### Selection

--

Last time we wrote this function to count the number of unique words that appear in a file. When we first wrote it using a list, it was way too slow on large files because the contains check for every word became incredibly slow as the list of unique words got larger. When using the new data structure set, it got much faster!

In [2]:
def count_unique(file_name):
  """
  Returns the number of unique words in the file specified by file_name
  """
  words = set()
  with open(file_name) as file:
    for line in file.readlines():
      for word in line.split():
        words.add(word)
  return len(words)

In [3]:
%%time
print(count_unique('bee-movie.txt'))

4104
CPU times: user 4.57 ms, sys: 1.15 ms, total: 5.73 ms
Wall time: 7.63 ms


In [4]:
%%time
count_unique('mobydick.txt')

CPU times: user 50.6 ms, sys: 3.65 ms, total: 54.2 ms
Wall time: 69.1 ms


32553

# Dictionaries

In [5]:
def count_words(file_name):
  """
  Counts the number of times each word in the file specified by file_name 
  appears in that file. Returns the counts as a dictionary with keys that
  are words that map to the number of times that word appears in the file.
  """
  counts = {}
  with open(file_name) as file:
    for line in file.readlines():
      for word in line.split():
        if word in counts:
          counts[word] = counts[word] + 1
        else: 
          counts[word] = 1
  return counts

In [6]:
counts = count_words('bee-movie.txt')

In [7]:
counts['bee']

35

We then wanted to loop over that dictionary to find the appear the appears most frequently. We saw that there are two
ways that this is commonly done that keep track of different variables.

--

### Data provided

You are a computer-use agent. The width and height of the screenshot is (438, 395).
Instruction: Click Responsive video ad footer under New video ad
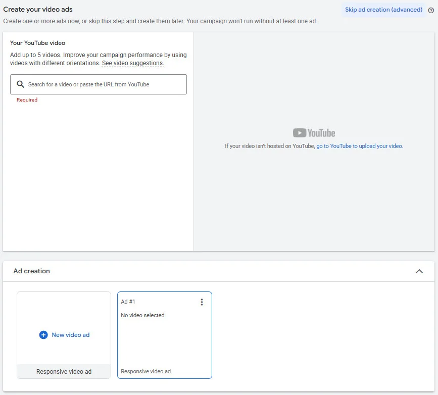click(x=64, y=372)
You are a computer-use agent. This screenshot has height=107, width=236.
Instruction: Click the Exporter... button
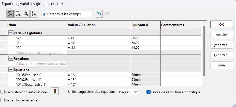222,55
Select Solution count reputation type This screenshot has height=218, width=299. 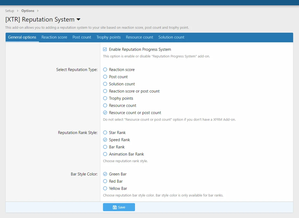(x=105, y=84)

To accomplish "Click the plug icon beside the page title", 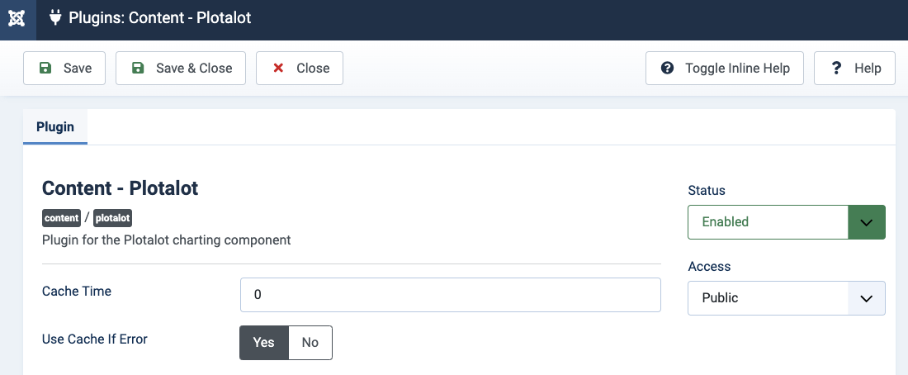I will (55, 17).
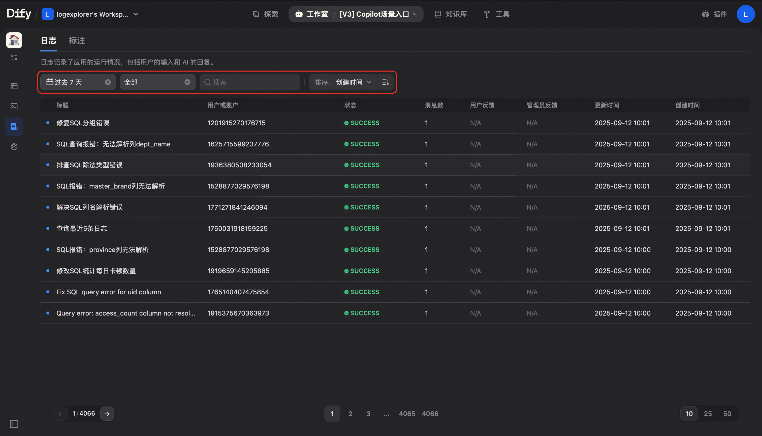
Task: Expand the logexplorer's Workspace dropdown
Action: pos(135,14)
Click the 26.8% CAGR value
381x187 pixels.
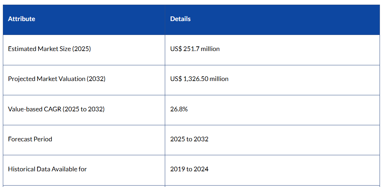pos(179,109)
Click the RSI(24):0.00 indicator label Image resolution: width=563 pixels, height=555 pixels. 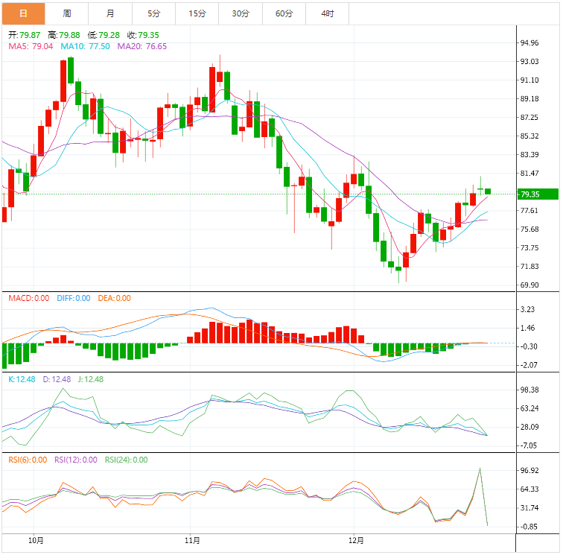tap(126, 460)
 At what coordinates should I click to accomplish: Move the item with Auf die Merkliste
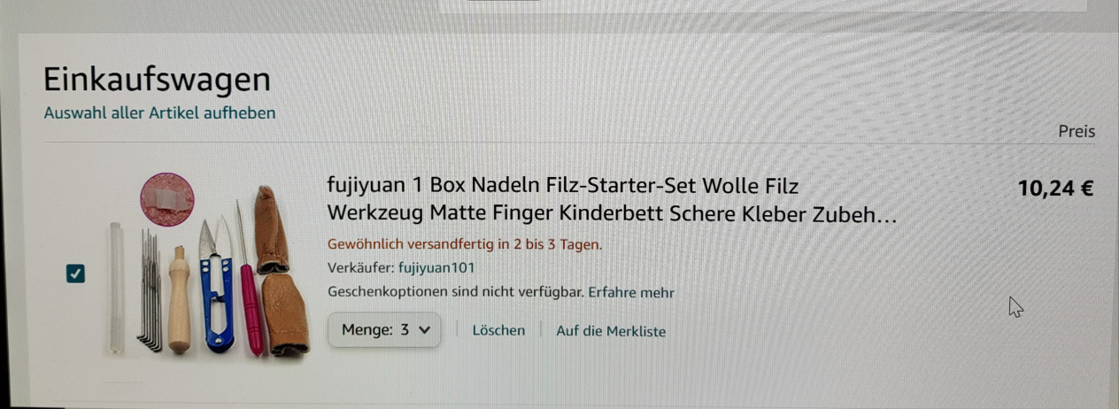[x=611, y=331]
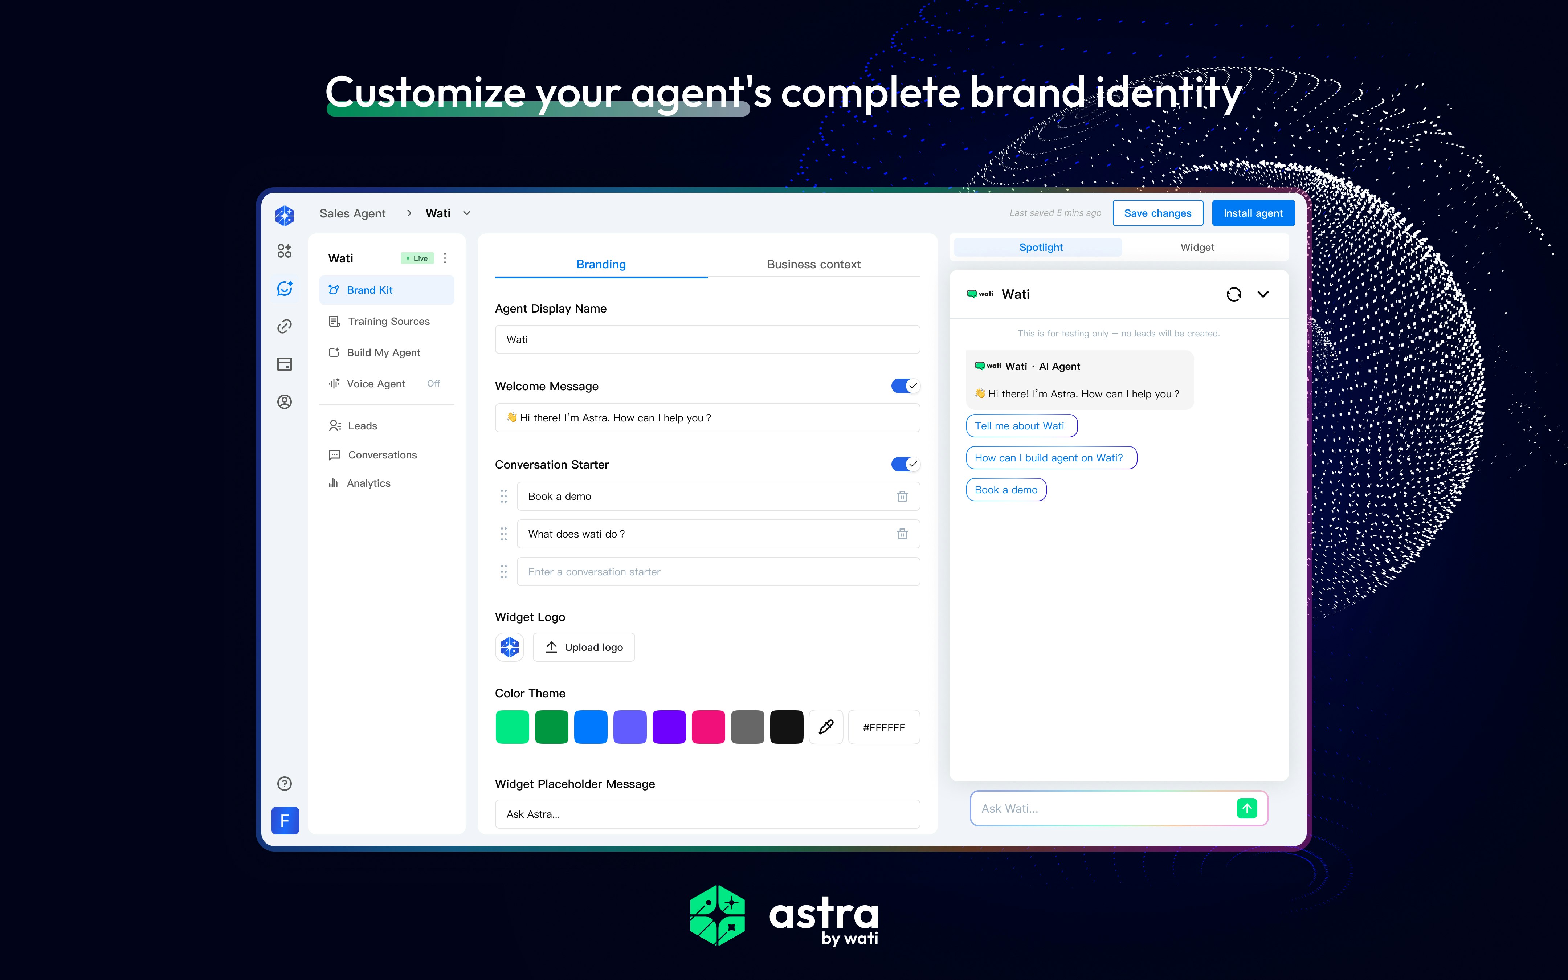Delete the 'Book a demo' starter
The image size is (1568, 980).
[902, 496]
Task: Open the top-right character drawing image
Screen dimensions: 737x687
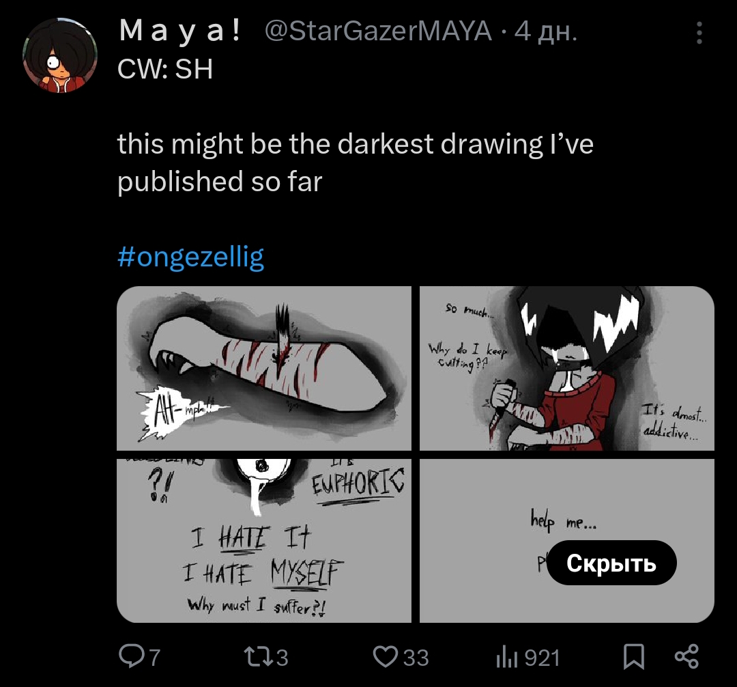Action: [x=567, y=368]
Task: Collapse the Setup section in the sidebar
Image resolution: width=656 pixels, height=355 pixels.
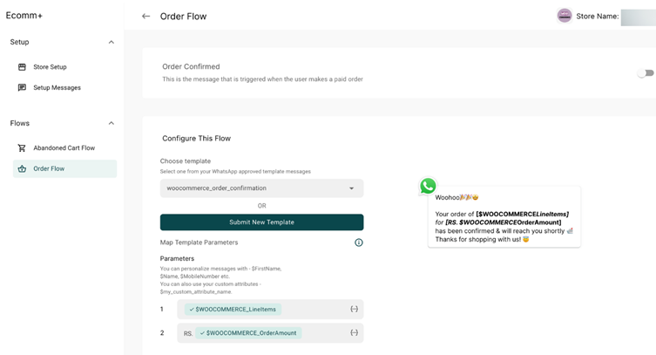Action: pos(112,42)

--

### Problems to solve
1. Based on the word-counting text, do these statements hold? Answer yes or no for each, quoting the words of the text that decide it. (a) Using a list made the function too slow on large files. (b) The count_words function returns a set of words. (c) The wall time for bee-movie.txt was 7.63 ms.
2. Convert the records to a JSON list of strings, with one string per line and blank lines left out. Begin at the line that has "At what coordinates", stop at the end of the records, and leave out the pictures.

### Answers to each task
1.
(a) Yes: "it was way too slow on large files"
(b) No: "Returns the counts as a dictionary"
(c) Yes: "Wall time: 7.63 ms"

2.
[
  " At what coordinates should I click to accomplish: Move the item with Auf die Merkliste",
  "[x=611, y=331]",
  "Delete the 'Book a demo' starter",
  "The image size is (1568, 980).",
  "[902, 496]",
  "Task: Open the top-right character drawing image",
  "Screen dimensions: 737x687",
  "Action: [x=567, y=368]",
  "Task: Collapse the Setup section in the sidebar",
  "Image resolution: width=656 pixels, height=355 pixels.",
  "Action: pos(112,42)"
]